European Patent Application 0 625 422 A1 discloses a heatable windshield having a plurality of closely spaced conductive strips on an enamel layer on the inside surface of the outer pane to heat the windshield wiper area. The strips are applied by screen printing silver on the decorative edge and thereafter heating the silver to set the strips. U.S. patent application Ser. No. 07/733,785 filed in the name of Harry S. Koontz on Jul. 22, 1991, for Coated Windshield With Special Heating Circuit For Wiper Arm Storage Area discloses a heatable windshield having a heatable member e.g. an electroconductive coating and bus bars spaced from one another at the lower portion of the windshield to heat the wiper rest area.

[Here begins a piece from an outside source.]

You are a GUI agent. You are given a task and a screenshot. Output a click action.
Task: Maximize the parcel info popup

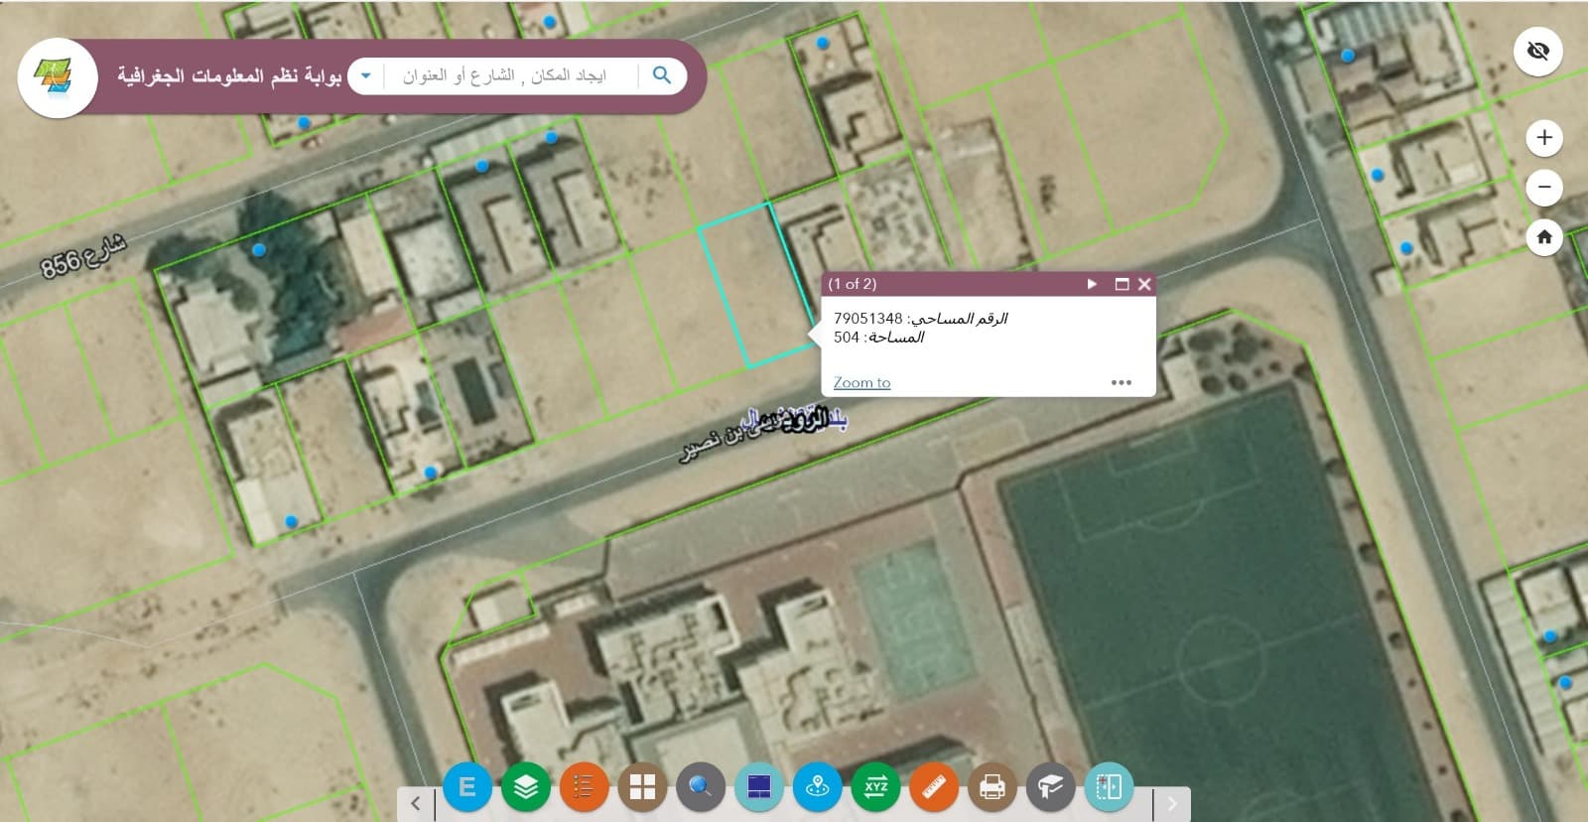coord(1122,284)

U.S. Pat. No. 4,910,380 discloses a motor vehicle window having a glass pane having an outer edge and a peripheral black obscuration band extending around the pane edge. The band is formed of a coating-deposited black conductor capable of generating heat when an electric current is passed through it. The black conductor made of frit that is silk screened onto the glass and fired to set the conductor to the glass may be mounted on a black non-conductive member or within a spaced non-conductive member. The black conductive member may be used to heat the wiper rest position on the window.
The above patents/patent application discuss techniques for heating windshield and/or rear window wiper rest areas. The techniques disclosed therein have drawbacks and/or limitations. More particularly, when the heating element or member is applied to the glass or a component of a laminated windshield, any defects in the heating element require the glass or component to be scraped or reworked; both options are expensive.
As can be appreciated it would be advantageous to provide a heating system e.g. a system for heating wiper rest area or wiper rest position of an automotive transparency, and method for making and using same that does not have the drawbacks or limitations of the presently available systems and methods.